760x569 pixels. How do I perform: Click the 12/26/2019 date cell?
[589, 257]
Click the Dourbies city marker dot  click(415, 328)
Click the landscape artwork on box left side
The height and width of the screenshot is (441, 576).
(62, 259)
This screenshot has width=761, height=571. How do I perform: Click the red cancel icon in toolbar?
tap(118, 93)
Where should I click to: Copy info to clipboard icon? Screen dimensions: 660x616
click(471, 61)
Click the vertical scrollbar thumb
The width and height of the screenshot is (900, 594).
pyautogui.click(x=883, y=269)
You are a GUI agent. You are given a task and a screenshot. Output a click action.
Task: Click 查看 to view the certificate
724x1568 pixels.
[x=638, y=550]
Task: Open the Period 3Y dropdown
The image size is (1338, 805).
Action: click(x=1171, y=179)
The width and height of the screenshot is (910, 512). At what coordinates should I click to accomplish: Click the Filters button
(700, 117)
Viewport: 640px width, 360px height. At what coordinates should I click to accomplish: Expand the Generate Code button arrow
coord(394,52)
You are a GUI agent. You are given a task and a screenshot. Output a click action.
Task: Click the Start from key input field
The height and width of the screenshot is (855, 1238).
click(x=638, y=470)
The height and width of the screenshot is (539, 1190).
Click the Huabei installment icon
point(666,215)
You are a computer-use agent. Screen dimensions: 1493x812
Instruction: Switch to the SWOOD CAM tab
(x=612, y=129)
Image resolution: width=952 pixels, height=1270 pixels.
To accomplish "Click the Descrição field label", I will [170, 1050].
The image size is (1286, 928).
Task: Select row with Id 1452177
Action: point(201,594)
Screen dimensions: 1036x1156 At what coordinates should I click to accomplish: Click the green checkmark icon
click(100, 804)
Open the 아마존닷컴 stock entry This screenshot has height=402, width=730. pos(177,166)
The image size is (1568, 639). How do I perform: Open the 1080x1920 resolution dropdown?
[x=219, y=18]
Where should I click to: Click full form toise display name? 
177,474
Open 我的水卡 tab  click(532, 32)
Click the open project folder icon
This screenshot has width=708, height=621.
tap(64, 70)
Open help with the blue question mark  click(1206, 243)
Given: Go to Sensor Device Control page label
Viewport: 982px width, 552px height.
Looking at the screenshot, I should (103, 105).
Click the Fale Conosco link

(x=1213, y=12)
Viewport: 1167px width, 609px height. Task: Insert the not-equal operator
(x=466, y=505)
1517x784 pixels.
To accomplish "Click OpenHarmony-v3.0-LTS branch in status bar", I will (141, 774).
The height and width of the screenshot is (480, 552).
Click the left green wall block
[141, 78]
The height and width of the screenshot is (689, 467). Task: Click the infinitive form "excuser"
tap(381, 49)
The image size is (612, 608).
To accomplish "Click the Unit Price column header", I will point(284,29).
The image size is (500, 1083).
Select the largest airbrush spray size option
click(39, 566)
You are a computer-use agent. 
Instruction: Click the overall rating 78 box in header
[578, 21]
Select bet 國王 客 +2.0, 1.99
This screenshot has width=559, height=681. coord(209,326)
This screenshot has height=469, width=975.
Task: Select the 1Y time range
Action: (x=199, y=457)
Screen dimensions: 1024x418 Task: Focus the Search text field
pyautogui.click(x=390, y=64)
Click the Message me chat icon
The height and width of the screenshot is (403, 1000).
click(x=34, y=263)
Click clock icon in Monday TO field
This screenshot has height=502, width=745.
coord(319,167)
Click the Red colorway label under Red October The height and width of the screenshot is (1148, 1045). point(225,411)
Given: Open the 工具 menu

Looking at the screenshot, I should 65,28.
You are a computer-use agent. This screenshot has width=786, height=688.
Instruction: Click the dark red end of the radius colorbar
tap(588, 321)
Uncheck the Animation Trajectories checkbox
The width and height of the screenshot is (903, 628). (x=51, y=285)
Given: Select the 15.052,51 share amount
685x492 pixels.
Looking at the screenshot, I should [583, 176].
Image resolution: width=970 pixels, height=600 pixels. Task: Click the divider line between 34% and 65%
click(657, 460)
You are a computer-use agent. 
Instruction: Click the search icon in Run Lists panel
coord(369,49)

What to produce: Nothing may be left out: return each entry exactly as it reads.

Response to the task:
760x569 pixels. How do I perform: Click the 12/26/2019 date cell?
[589, 257]
Click the Dourbies city marker dot  click(415, 328)
Click the landscape artwork on box left side
The height and width of the screenshot is (441, 576).
(62, 259)
This screenshot has width=761, height=571. How do I perform: Click the red cancel icon in toolbar?
tap(118, 93)
Where should I click to: Copy info to clipboard icon? Screen dimensions: 660x616
click(471, 61)
Click the vertical scrollbar thumb
The width and height of the screenshot is (900, 594).
pyautogui.click(x=883, y=269)
You are a GUI agent. You are given a task and a screenshot. Output a click action.
Task: Click 查看 to view the certificate
724x1568 pixels.
[x=638, y=550]
Task: Open the Period 3Y dropdown
The image size is (1338, 805).
Action: click(x=1171, y=179)
The width and height of the screenshot is (910, 512). At what coordinates should I click to accomplish: Click the Filters button
(700, 117)
Viewport: 640px width, 360px height. At what coordinates should I click to accomplish: Expand the Generate Code button arrow
coord(394,52)
You are a GUI agent. You are given a task and a screenshot. Output a click action.
Task: Click the Start from key input field
The height and width of the screenshot is (855, 1238).
click(x=638, y=470)
The height and width of the screenshot is (539, 1190).
Click the Huabei installment icon
point(666,215)
You are a computer-use agent. Screen dimensions: 1493x812
Instruction: Switch to the SWOOD CAM tab
(x=612, y=129)
Image resolution: width=952 pixels, height=1270 pixels.
To accomplish "Click the Descrição field label", I will [170, 1050].
The image size is (1286, 928).
Task: Select row with Id 1452177
Action: point(201,594)
Screen dimensions: 1036x1156 At what coordinates should I click to accomplish: Click the green checkmark icon
click(100, 804)
Open the 아마존닷컴 stock entry This screenshot has height=402, width=730. pos(177,166)
The image size is (1568, 639). How do I perform: Open the 1080x1920 resolution dropdown?
[x=219, y=18]
Where should I click to: Click full form toise display name? 
177,474
Open 我的水卡 tab  click(532, 32)
Click the open project folder icon
This screenshot has width=708, height=621.
tap(64, 70)
Open help with the blue question mark  click(1206, 243)
Given: Go to Sensor Device Control page label
Viewport: 982px width, 552px height.
Looking at the screenshot, I should (103, 105).
Click the Fale Conosco link

(x=1213, y=12)
Viewport: 1167px width, 609px height. Task: Insert the not-equal operator
(x=466, y=505)
1517x784 pixels.
To accomplish "Click OpenHarmony-v3.0-LTS branch in status bar", I will (141, 774).
The height and width of the screenshot is (480, 552).
Click the left green wall block
[141, 78]
The height and width of the screenshot is (689, 467). Task: Click the infinitive form "excuser"
tap(381, 49)
The image size is (612, 608).
To accomplish "Click the Unit Price column header", I will point(284,29).
The image size is (500, 1083).
Select the largest airbrush spray size option
click(39, 566)
You are a computer-use agent. 
Instruction: Click the overall rating 78 box in header
[578, 21]
Select bet 國王 客 +2.0, 1.99
This screenshot has width=559, height=681. coord(209,326)
This screenshot has height=469, width=975.
Task: Select the 1Y time range
Action: (x=199, y=457)
Screen dimensions: 1024x418 Task: Focus the Search text field
pyautogui.click(x=390, y=64)
Click the Message me chat icon
The height and width of the screenshot is (403, 1000).
click(x=34, y=263)
Click clock icon in Monday TO field
This screenshot has height=502, width=745.
coord(319,167)
Click the Red colorway label under Red October The height and width of the screenshot is (1148, 1045). point(225,411)
Given: Open the 工具 menu

Looking at the screenshot, I should 65,28.
You are a computer-use agent. This screenshot has width=786, height=688.
Instruction: Click the dark red end of the radius colorbar
tap(588, 321)
Uncheck the Animation Trajectories checkbox
The width and height of the screenshot is (903, 628). (x=51, y=285)
Given: Select the 15.052,51 share amount
685x492 pixels.
Looking at the screenshot, I should [583, 176].
Image resolution: width=970 pixels, height=600 pixels. Task: Click the divider line between 34% and 65%
click(657, 460)
You are a computer-use agent. 
Instruction: Click the search icon in Run Lists panel
coord(369,49)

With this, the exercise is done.